MATTRESS DISCOUNTERS CORPORATION
THIS AGREEMENT is made as of April 2, 2003, by and among Sealy Mattress Company, an Ohio corporation (the “
Lender ”), Mattress Holding International, LLC (“ MHI ”), Mattress Holding Corporation (the “ Purchaser ”), and Mattress
Discounters Corporation (the “ Borrower ”). The Lender is the Lender under the Credit Agreement, dated as of March 14, 2003
(the “ Credit Agreement ”), among the Purchaser, Mattress Discounters Corporation East (“ Parent ”), the Borrower, and the
Lender.

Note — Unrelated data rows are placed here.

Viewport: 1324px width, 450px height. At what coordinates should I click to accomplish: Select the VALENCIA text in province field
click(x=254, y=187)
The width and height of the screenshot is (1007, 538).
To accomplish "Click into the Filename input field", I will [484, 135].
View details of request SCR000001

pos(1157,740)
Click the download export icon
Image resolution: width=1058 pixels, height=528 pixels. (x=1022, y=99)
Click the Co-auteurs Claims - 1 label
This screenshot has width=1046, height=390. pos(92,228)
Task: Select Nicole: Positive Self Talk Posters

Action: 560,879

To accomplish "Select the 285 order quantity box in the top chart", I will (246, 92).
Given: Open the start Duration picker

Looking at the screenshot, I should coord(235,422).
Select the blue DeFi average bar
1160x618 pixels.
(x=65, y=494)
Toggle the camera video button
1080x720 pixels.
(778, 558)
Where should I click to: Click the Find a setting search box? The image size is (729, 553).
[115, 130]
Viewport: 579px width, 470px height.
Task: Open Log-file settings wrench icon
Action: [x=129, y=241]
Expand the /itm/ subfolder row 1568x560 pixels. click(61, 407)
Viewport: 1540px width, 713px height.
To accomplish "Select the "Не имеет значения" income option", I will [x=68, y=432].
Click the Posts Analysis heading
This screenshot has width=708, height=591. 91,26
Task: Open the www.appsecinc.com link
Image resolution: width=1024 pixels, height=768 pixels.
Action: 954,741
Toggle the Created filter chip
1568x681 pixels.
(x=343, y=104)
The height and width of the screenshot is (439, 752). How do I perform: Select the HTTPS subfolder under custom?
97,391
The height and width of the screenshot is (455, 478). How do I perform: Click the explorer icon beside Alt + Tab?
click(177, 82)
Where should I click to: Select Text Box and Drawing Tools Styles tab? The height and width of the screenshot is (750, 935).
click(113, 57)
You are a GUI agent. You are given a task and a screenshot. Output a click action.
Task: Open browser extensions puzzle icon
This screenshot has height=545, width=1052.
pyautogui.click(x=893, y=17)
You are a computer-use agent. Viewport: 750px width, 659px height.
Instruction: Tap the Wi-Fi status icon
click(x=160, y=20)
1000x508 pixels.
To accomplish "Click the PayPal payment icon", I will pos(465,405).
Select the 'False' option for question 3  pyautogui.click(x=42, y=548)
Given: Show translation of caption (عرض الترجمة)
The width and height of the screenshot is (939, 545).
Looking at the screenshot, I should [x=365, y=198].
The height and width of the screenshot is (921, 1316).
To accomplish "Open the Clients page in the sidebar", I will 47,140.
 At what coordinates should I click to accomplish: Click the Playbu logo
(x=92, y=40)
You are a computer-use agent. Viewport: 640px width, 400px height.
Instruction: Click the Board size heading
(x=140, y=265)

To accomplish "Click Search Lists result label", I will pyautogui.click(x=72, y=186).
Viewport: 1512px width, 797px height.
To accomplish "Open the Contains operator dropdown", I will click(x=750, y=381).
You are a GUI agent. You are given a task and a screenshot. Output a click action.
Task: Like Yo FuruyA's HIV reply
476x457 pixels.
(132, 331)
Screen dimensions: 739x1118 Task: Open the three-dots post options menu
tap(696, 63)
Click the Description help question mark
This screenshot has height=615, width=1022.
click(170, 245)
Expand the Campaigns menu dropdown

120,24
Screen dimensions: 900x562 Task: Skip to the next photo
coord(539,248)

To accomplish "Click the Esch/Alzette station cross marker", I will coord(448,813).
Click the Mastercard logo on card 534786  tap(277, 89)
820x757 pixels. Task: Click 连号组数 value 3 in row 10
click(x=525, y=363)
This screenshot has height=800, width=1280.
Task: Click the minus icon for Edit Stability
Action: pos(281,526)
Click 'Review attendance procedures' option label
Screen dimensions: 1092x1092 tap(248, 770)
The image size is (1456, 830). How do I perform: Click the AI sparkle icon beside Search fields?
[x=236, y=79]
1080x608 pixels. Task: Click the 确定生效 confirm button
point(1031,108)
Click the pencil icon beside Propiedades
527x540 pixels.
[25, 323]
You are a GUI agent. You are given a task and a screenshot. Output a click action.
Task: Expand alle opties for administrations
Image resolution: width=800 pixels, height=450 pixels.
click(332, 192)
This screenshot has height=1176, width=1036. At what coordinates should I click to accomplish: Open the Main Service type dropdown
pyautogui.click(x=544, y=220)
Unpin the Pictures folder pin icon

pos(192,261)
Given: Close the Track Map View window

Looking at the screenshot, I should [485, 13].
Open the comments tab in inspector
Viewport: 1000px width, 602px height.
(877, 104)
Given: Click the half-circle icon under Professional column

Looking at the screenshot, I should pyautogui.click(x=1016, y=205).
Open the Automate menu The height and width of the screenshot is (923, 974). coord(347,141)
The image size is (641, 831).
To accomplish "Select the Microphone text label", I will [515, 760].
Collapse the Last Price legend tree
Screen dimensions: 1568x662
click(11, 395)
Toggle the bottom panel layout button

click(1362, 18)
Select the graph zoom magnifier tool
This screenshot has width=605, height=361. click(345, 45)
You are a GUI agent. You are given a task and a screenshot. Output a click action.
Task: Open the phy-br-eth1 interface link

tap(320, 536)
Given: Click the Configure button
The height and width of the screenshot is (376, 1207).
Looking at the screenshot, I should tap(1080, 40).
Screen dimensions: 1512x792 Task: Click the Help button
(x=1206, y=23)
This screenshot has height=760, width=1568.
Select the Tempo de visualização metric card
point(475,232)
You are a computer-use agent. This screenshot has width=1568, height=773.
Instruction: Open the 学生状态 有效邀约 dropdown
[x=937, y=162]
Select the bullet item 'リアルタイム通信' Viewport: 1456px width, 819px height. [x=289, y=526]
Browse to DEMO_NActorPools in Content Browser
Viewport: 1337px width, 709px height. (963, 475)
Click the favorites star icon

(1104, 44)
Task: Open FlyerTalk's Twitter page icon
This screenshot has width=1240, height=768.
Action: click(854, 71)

Capitalized terms used herein and not defined herein shall have the meanings given to them in the Credit Agreement.
The parties hereto agree as follows:
Section 1. Purchase and Sale .
1A. Purchase .
(i) Credit Agreement . On the terms and subject to the conditions set forth in this Agreement, (i) the Lender
hereby agrees to sell and assign to the Purchaser the Lender’s entire interest (the “ Interest ”) in and to the Lender’s rights
and obligations under the Credit Agreement and the other Credit Documents, and (ii) the Purchaser agrees to purchase and
assume such rights and obligations.
(ii) Parent Common Stock . The Lender hereby agrees to transfer, prior to the date of the Closing (as defined
below), the Lender’s right to receive the shares of common stock, par value $0.01 per share, of Parent (the “ Shares ”)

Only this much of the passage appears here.